L.A. General housestaff demonstrate at Keck graduation


Two residents stand holding a banner that reads "We FIGHT ON for our Resident Physicians: Fair Contract Now!"
Demonstrating residents handed out about 1,000 fliers to graduates and their relatives at the Keck School of Medicine commencement ceremony at the Galen Center Saturday afternoon. (Morgan Currier)

Amid ongoing contract negotiations, six residents and fellows in the Los Angeles General program staged a flier demonstration at the Keck School of Medicine commencement ceremony Saturday afternoon. The housestaff, represented by the Committee of Interns and Residents/Service Employees International Union, sought to inform medical students and their families about the union’s effort for higher pay and benefits.

KSOM-employed residents and fellows — working rotations at Keck Hospital, L.A. General Medical Center and Cedars-Sinai, among several other hospitals — have been bargaining for their first contract since October following their unionization last May. The KSOM housestaff bargaining team hopes to attain comparable compensation to their L.A. County-employed counterparts. In November, CIR/SEIU filed an Unfair Labor Practice charge against KSOM after the school refused to match the wages and benefits paid to L.A. County-employed residents, who work the same jobs but receive, on average, $10,000 more.

Fliers passed out Saturday brought attention to the fact that medical students who’ll be KSOM-employed residents starting July don’t yet know how much they will be paid — because their contract hasn’t been decided and ratified. 

“They don’t know what their housing stipend will be. They don’t know whether they’re going to get the same health care benefits as [L.A. County-paid] residents. They don’t know whether they’ll get parental leave,” said Dr. Frances Gill, a second-year psychiatry resident at L.A. General employed by L.A. County. “That’s because the Keck School of Medicine has been really stonewalling them in bargaining.”

The commencement ceremony seemed like a time to highlight the distinction in pay between the two groups of residents in the program, Gill said, and send a message to KSOM that “this just cannot fly.” Demonstrating residents handed out about 1,000 fliers to graduates and their relatives. 

Six weeks of parental leave is a key proposal KSOM housestaff bargainers have tabled, but one that KSOM hasn’t wanted to budge on, Gill said. The Accreditation Council for Graduate Medical Education requires that sponsoring institutions provide housestaff with at least six weeks of medical, parental and caregiver leaves of absence. Gill said L.A. County honors this guarantee for its employees, but KSOM-employed residents want it written into their contract.

One of the bargaining team members and an OB-GYN fellow, Dr. Melissa Myo, said KSOM counter-proposed that sick and vacation days be combined to make up a parental leave instead of designating a separate leave. 

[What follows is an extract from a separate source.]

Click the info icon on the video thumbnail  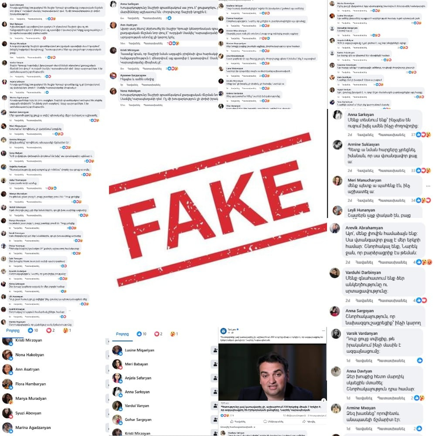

“Essentially, it’s trying to figure out what is the bare minimum that they can write into the contract,” Myo said. “What happens if you get sick and you need to use those things? And the answer, of course, is that you go unpaid. And that just does not seem acceptable.”

KSOM-employed housestaff have also asked for increased health care benefits for residents and fellows to match that of their L.A. County-employed colleagues. Myo said her team proposed that KSOM implement a rebate system, which L.A. County has in place to buffer the cost of health insurance. L.A. County-employed residents and fellows are given a monthly sum to cover their premiums; what they don’t spend, they pocket. 

“The answer that we received was, like, ‘No, we can’t do that,’” Myo said. 

Myo said she’s heard from KSOM at the bargaining table that contracts for the many staff the school employs need to be comparable. But providing different health care benefits to KSOM residents and fellows than to KSOM administrative staff makes sense, she said, because they do different work and work different hours. Many residents, Myo said, are in the hospital up to 80 hours a week, and provide both patient care and training for medical students who come in for rotations.

Though she’s been involved in negotiations since they began in October, Myo may not see the pay and benefits she’s bargained for. If she graduates before a new contract is ratified — which may or may not happen before July, when new residents enter the program — she won’t “get any benefits out of the effort that [the team has] put in.” 

“For the last year, we’ve just been unequally paid, and they will not entertain the idea of giving us back what we have been owed,” said Myo, referring to the gap in pay between KSOM- and L.A. County-employed housestaff following the latter group’s contract ratification last June, which included pay raises and an increased housing stipend.

For Myo, the action Saturday and contract bargaining are part of a bigger picture: She wants junior residents’ lives to be better when they enter their residency programs. 

The housestaff also held a flier demonstration at the annual KSOM Match Day in March, where they similarly informed incoming housestaff about pay inequities between the two employers in the L.A. General program. Demonstrating and raising awareness about the negotiations, Myo said, has worked to “move things along.”

“If it falls off the place and people don’t see it happening anymore, they can get away with delaying stuff because no one is really looking,” Myo said. “In the future … being upset enough that we might threaten to strike is not off the table.”